In particular, the group pointed out how the AFGC, which represents all food and beverage processors operating in Australia, took a position actively supporting the repeal of the Australian carbon tax legislation.
In mid-2012, the Australian Federal government introduced a carbon price of A$23 per tonne of emitted carbon dioxide on selected fossil fuels consumed by major industrial emitters and government bodies, such as councils.
The revenue was used to reduce income tax, by increasing the tax-free threshold, and increase pensions and welfare payments slightly to cover expected price increases, as well as introducing compensation for affected industries.
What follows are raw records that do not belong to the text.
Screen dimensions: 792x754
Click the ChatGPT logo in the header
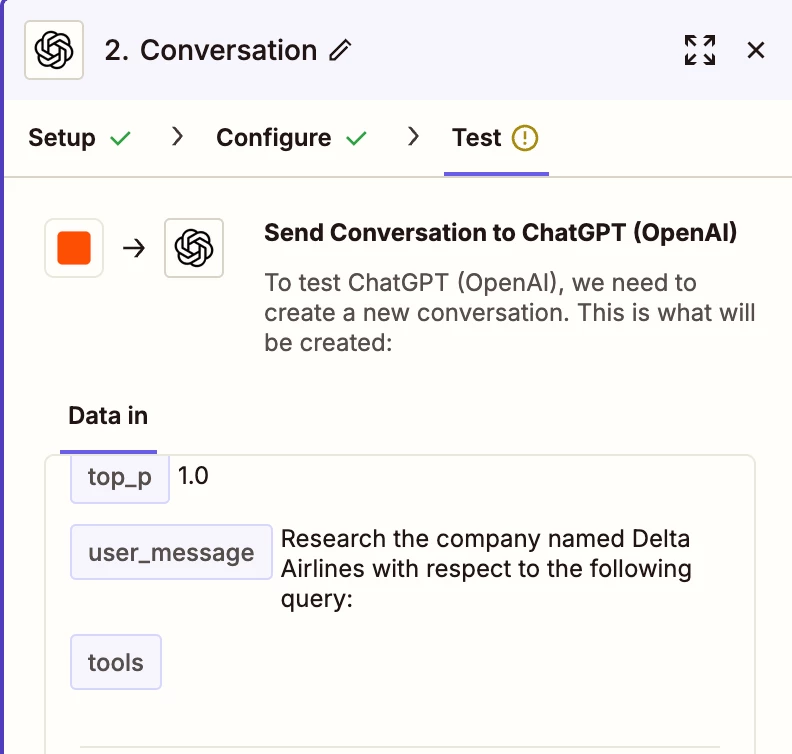point(54,50)

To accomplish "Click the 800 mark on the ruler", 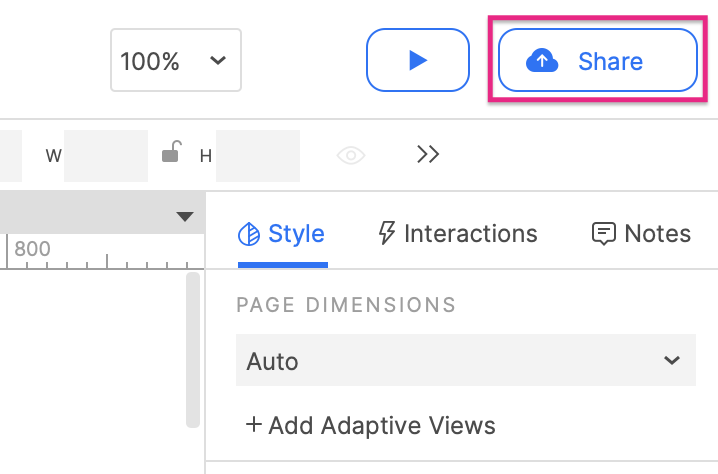I will click(32, 249).

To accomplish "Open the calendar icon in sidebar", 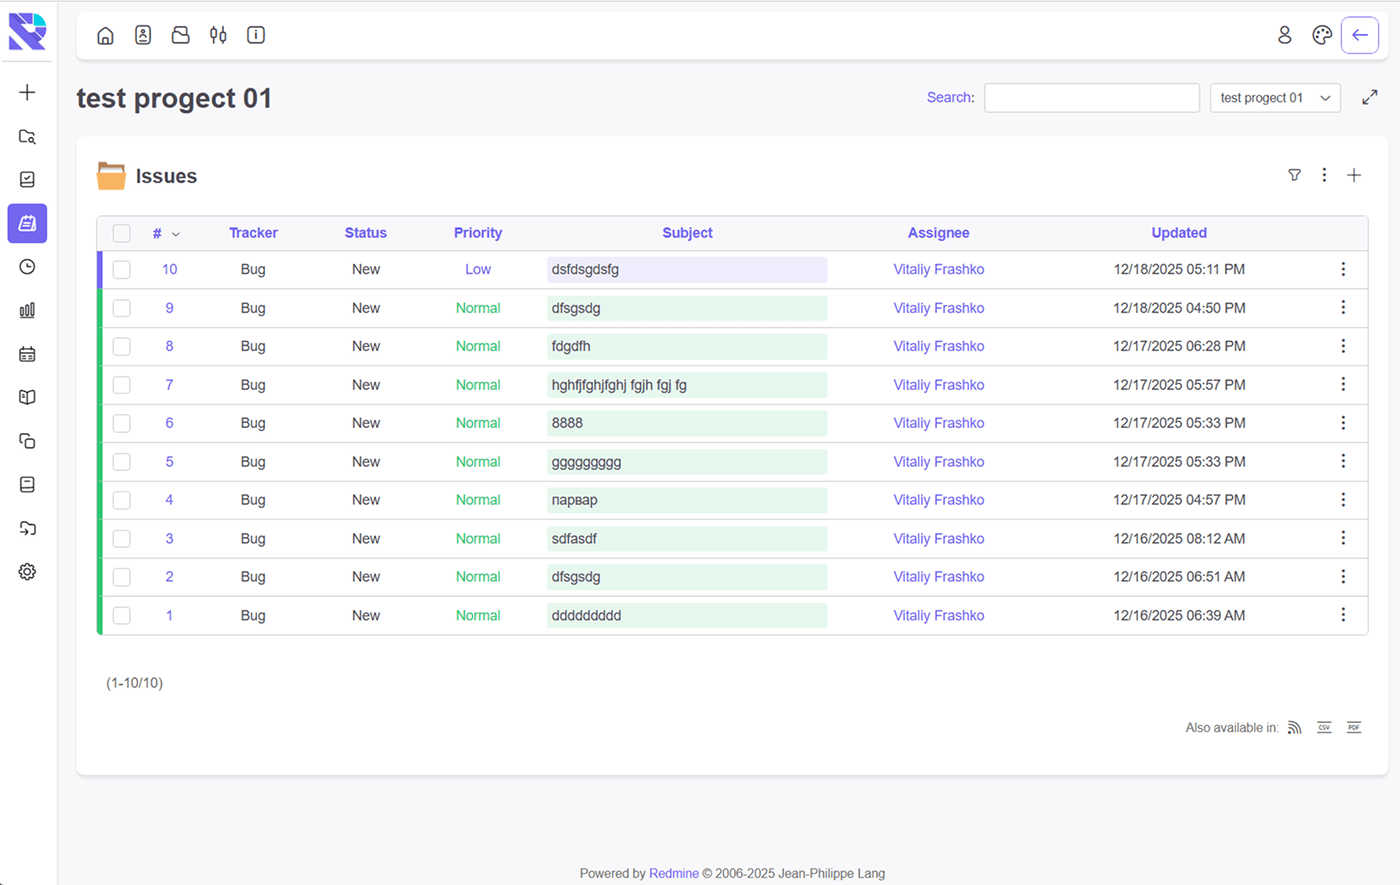I will [27, 354].
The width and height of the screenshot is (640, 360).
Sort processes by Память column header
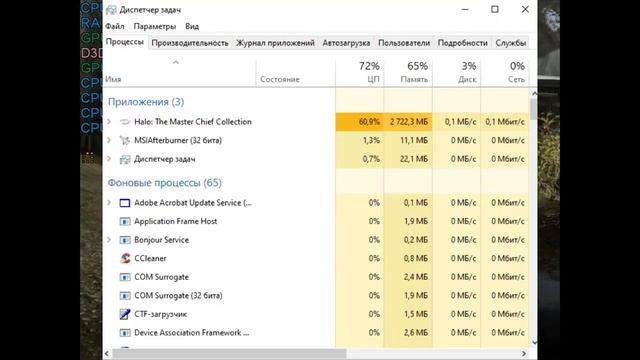pyautogui.click(x=408, y=72)
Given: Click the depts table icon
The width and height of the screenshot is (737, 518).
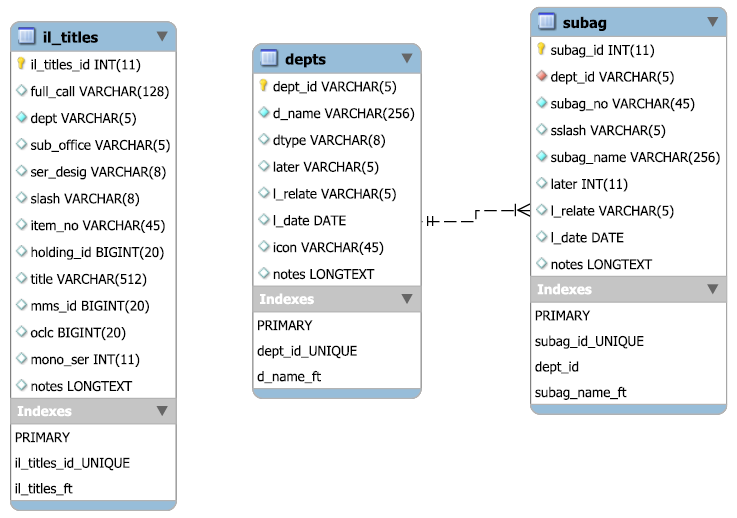Looking at the screenshot, I should (x=269, y=59).
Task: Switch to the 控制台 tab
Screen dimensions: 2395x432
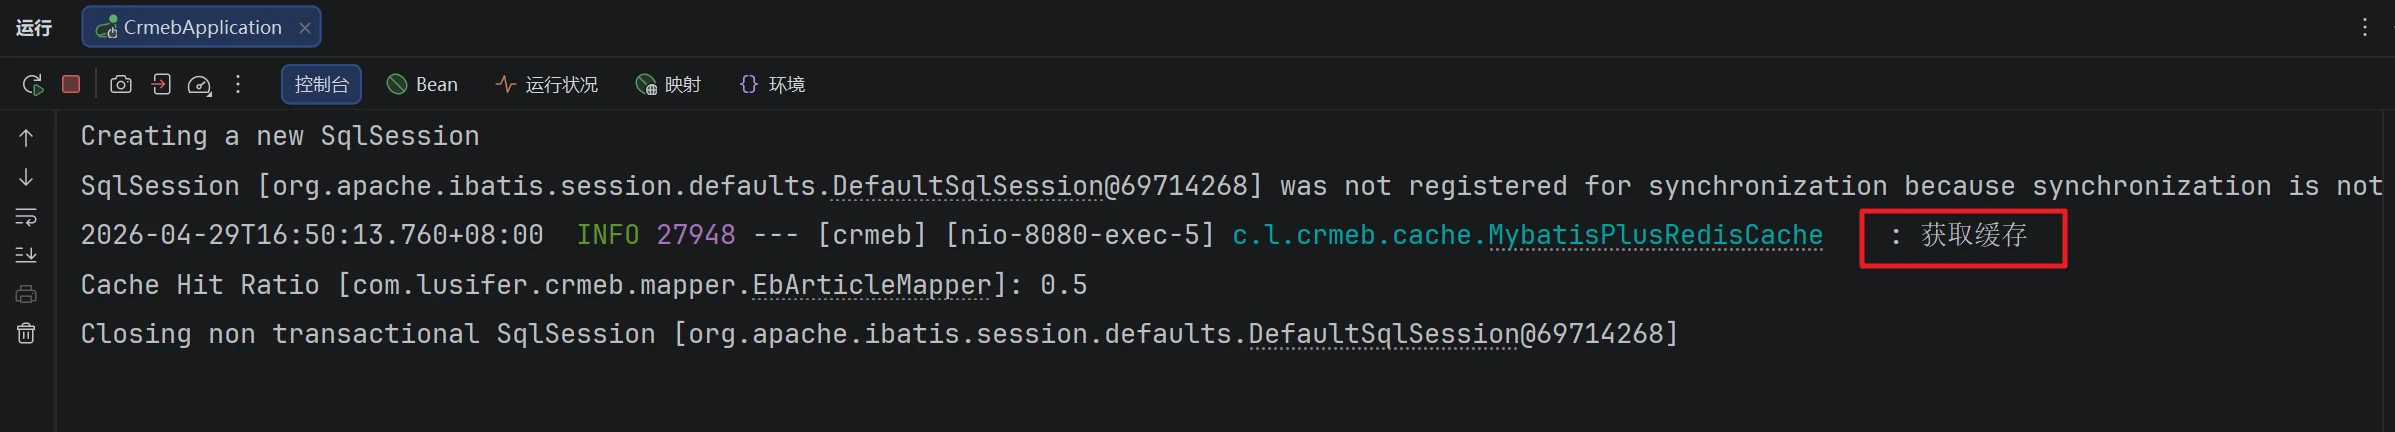Action: point(321,84)
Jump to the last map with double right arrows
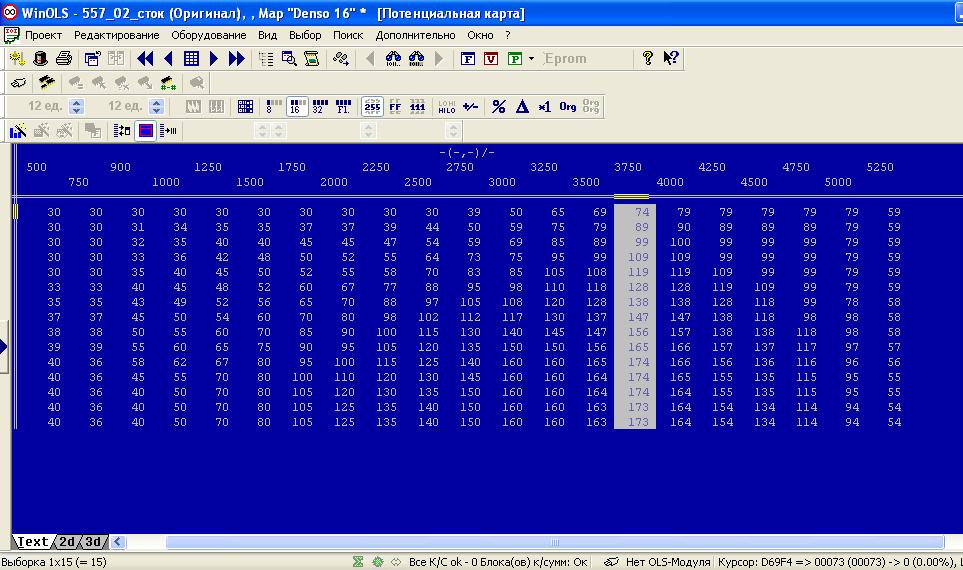The width and height of the screenshot is (963, 570). point(237,59)
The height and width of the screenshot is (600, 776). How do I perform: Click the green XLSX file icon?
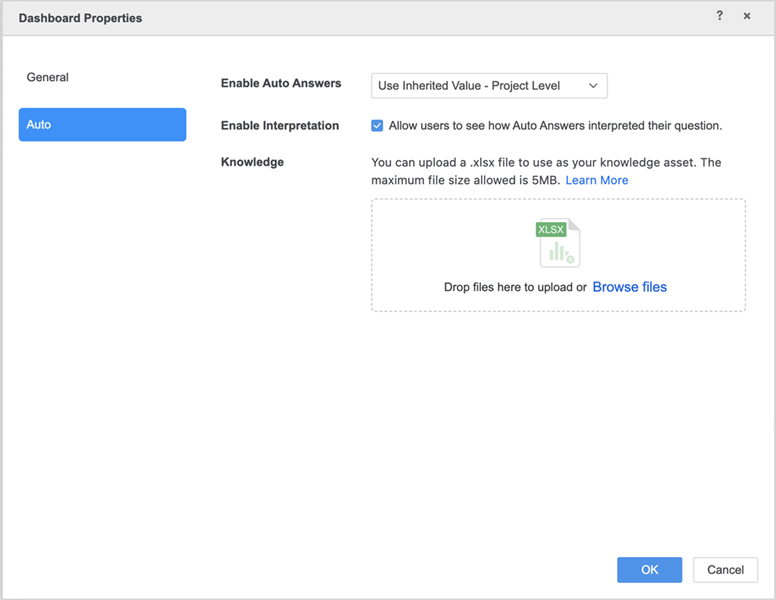click(x=558, y=243)
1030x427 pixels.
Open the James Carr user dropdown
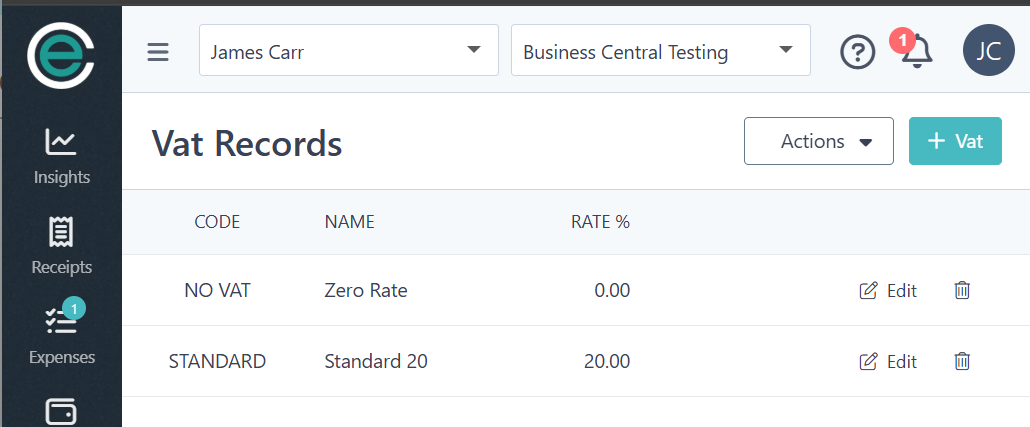tap(349, 51)
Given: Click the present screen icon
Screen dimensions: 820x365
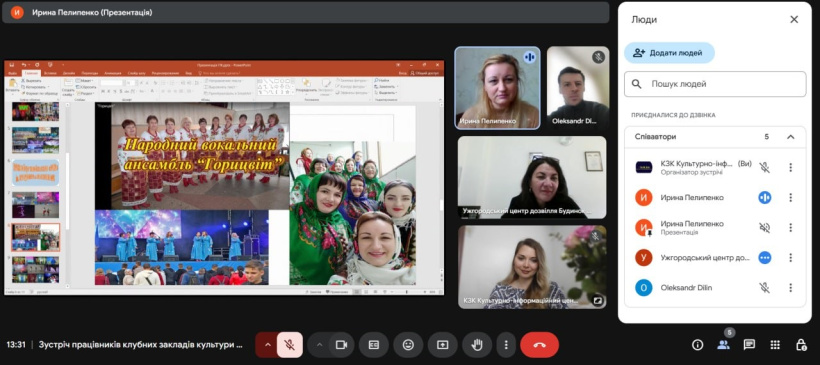Looking at the screenshot, I should pos(442,345).
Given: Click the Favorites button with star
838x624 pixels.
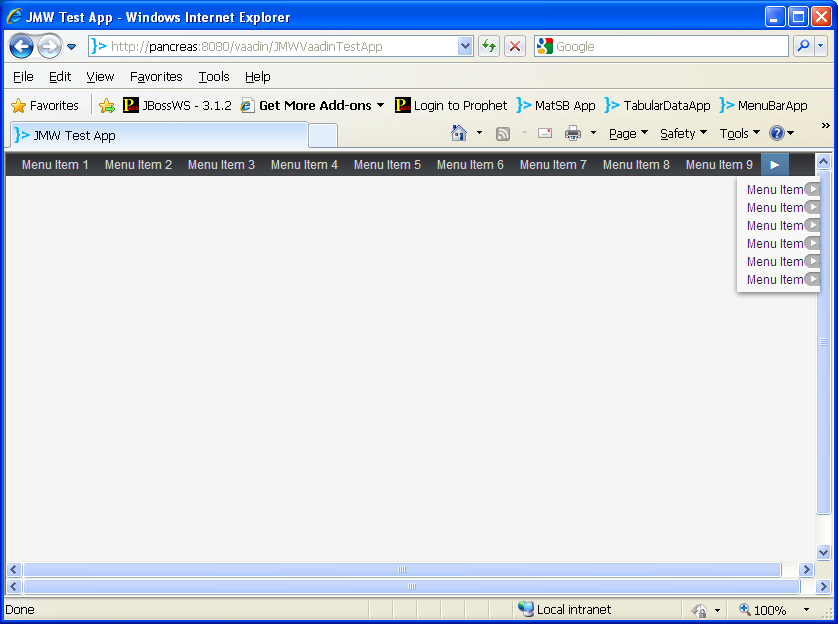Looking at the screenshot, I should [x=45, y=105].
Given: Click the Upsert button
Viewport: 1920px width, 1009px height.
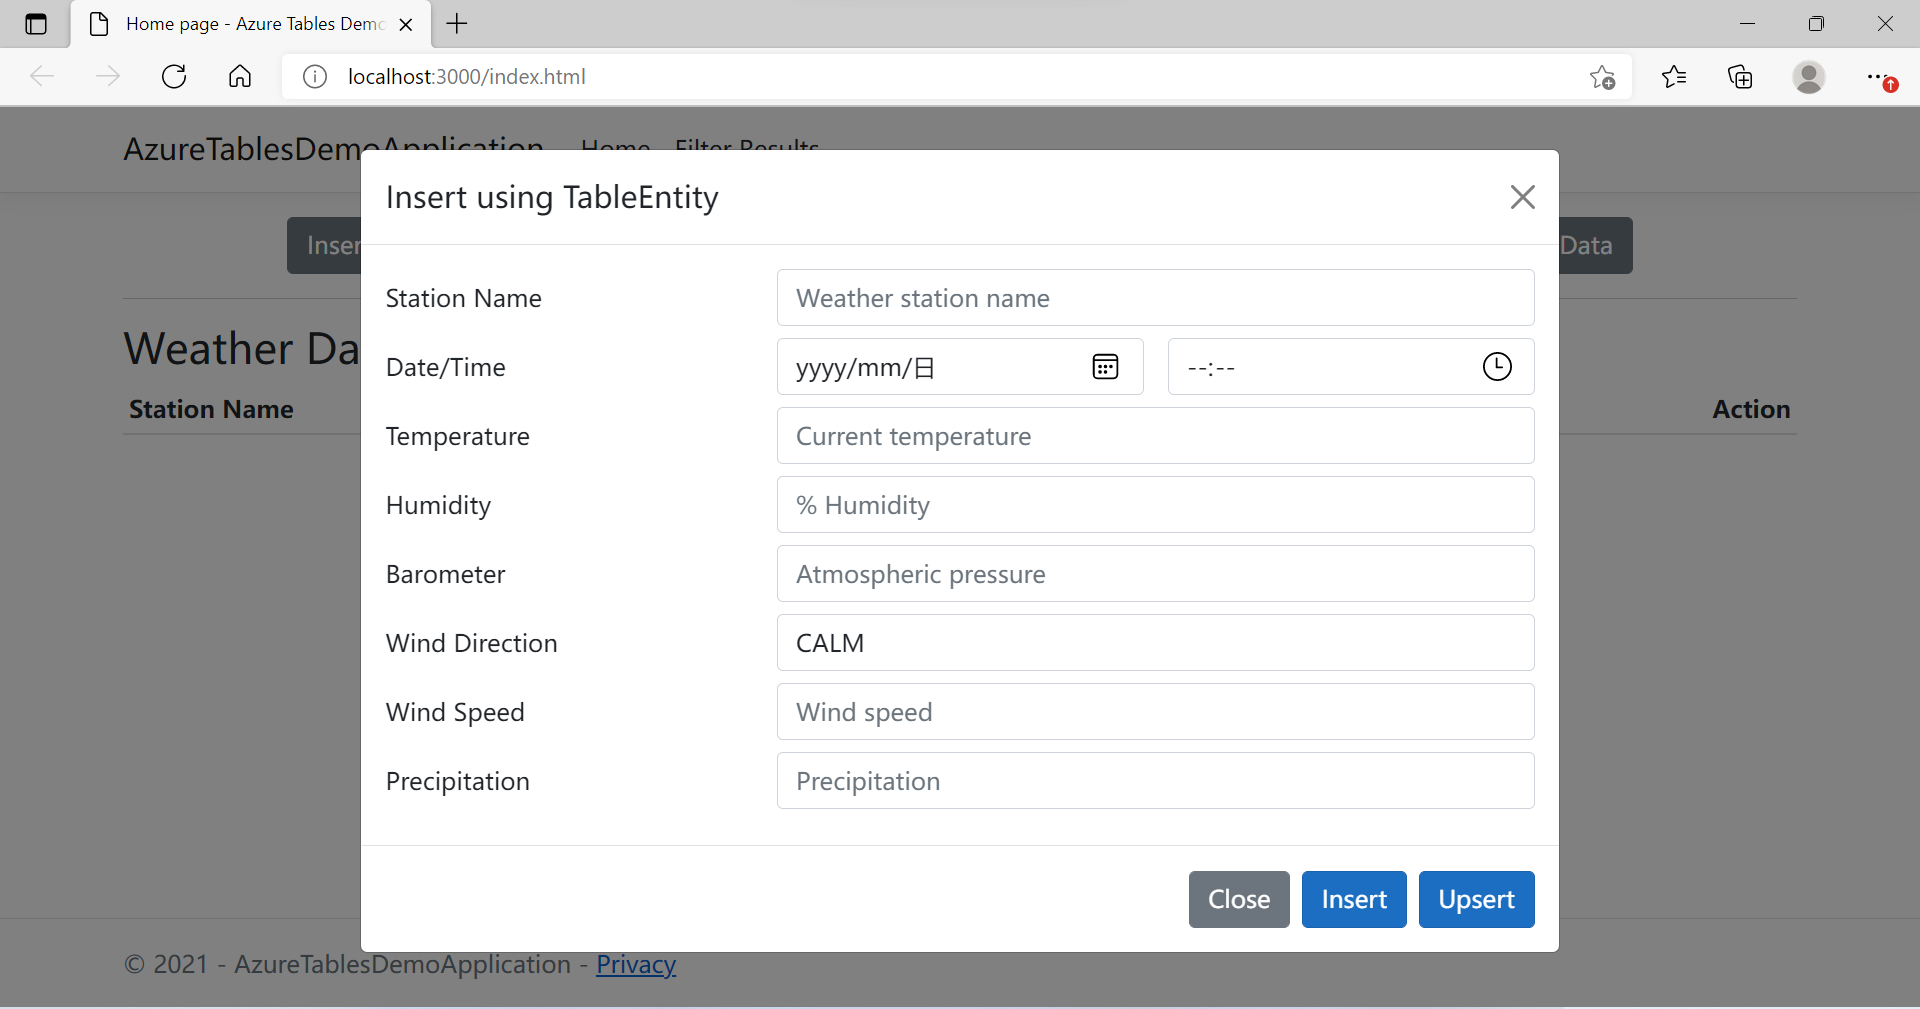Looking at the screenshot, I should coord(1476,899).
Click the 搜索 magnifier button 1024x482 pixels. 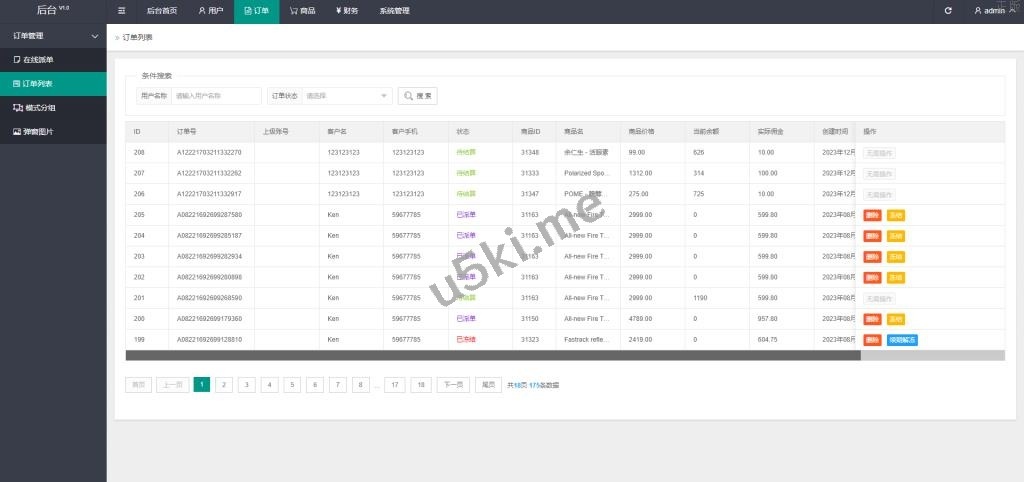(418, 96)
Australia will have a new Senate on July 1 and it is expected that one of the first orders of business after the Labor-Greens majority is swept away would be the removal of the Carbon Tax.
In its submission on the issue of the repeal in November 2013, the AFGC had said that it welcomed the removal of the carbon tax, calling it a step towards reducing “the cost burden on food and grocery manufacturers, which is impeding their competitiveness”.
The AFGC had then pointed out to a survey carried out by it in mid-2013 that found that 89% of the respondents experienced increases of up to 10% in their operating costs.
The Oxfam report also lists the “Big 10” as Associated British Foods, Coca-Cola, Danone, General Mills, Kellogg’s, Mars, Mondelez International, Nestle, PepsiCo and Unilever
According to Oxfam, half of the emissions from these companies come from the production of agricultural materials from their supply chains, however the reduction targets that the companies have set do not cover these emissions.